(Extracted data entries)
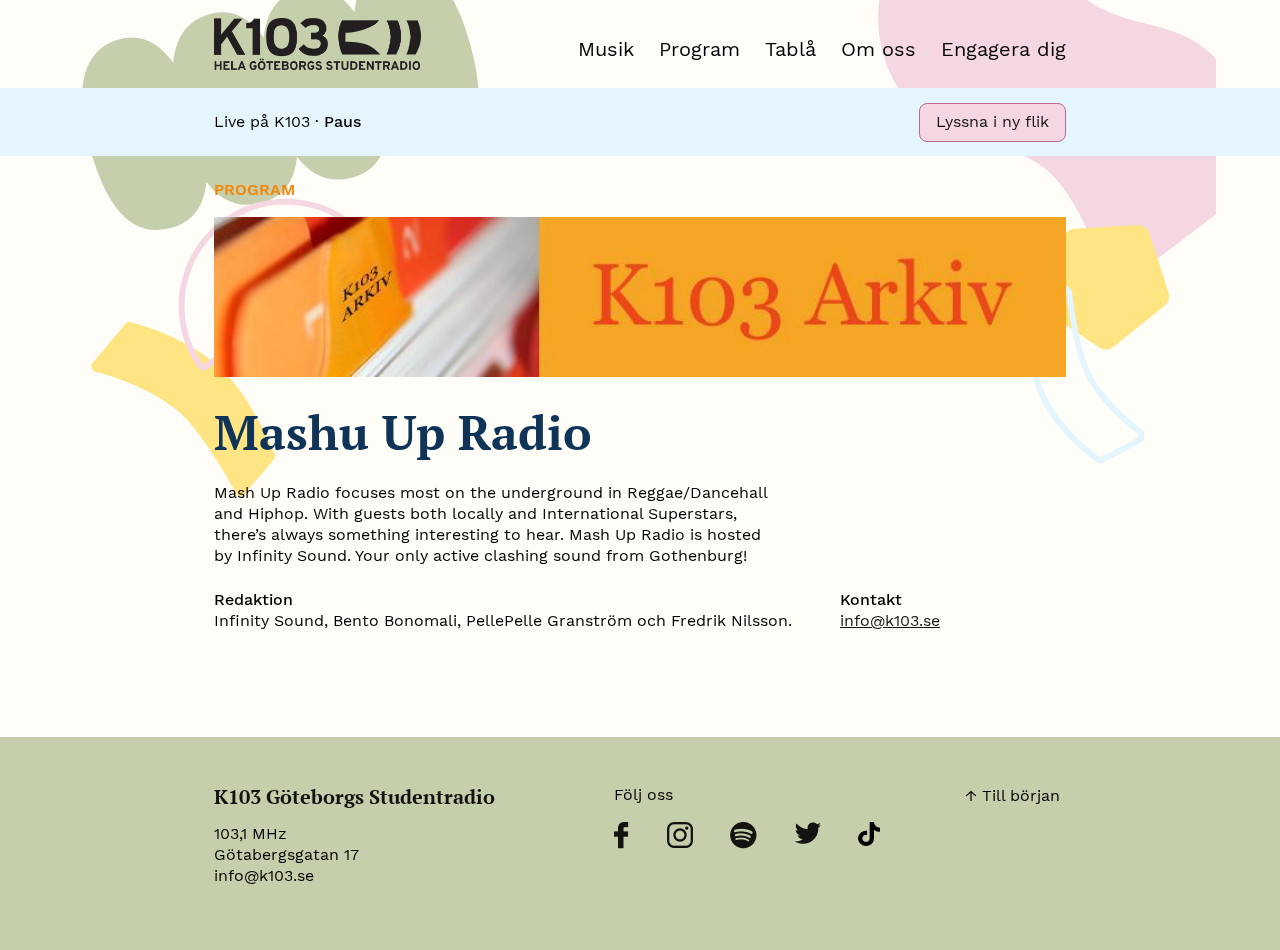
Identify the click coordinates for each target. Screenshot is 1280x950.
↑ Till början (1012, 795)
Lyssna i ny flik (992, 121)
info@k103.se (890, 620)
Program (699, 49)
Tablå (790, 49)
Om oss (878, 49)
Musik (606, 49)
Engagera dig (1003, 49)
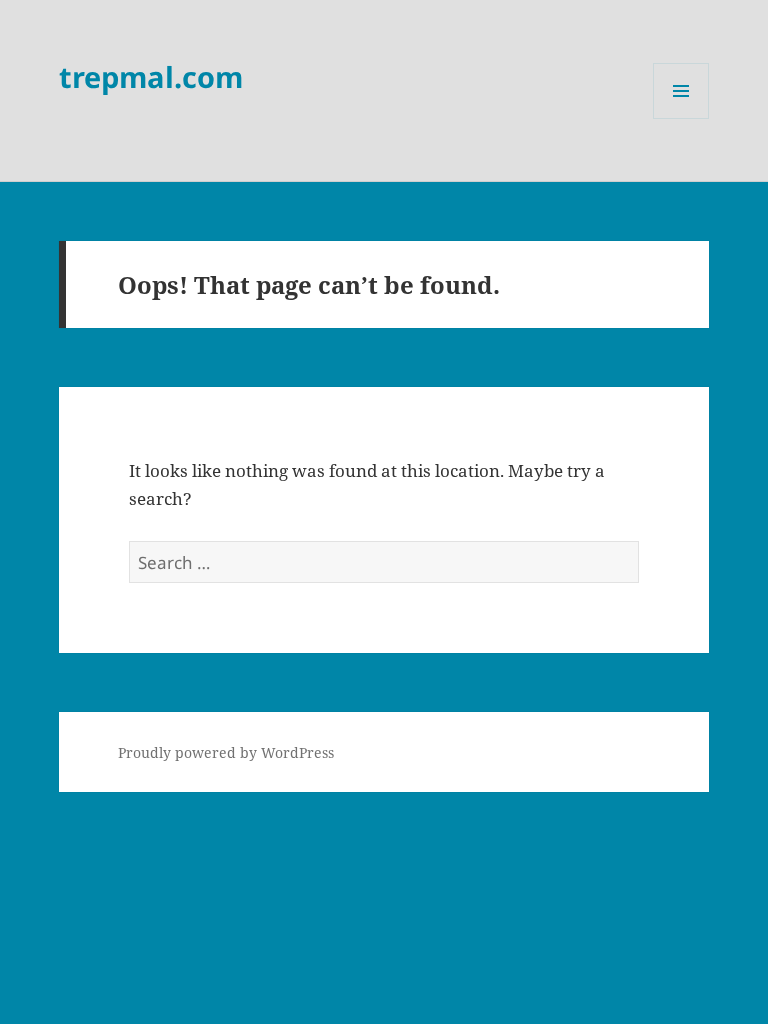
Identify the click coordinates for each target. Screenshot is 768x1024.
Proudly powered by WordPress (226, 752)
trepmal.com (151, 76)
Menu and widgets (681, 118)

__Instructions to follow__: The word "coordinates" appears in some lines of the data. Copy every one of those lines.

__Result below__:
Identify the click coordinates for each target. Screenshot is 1280x950.
Identify the click coordinates for each target. Screenshot is 768x1024.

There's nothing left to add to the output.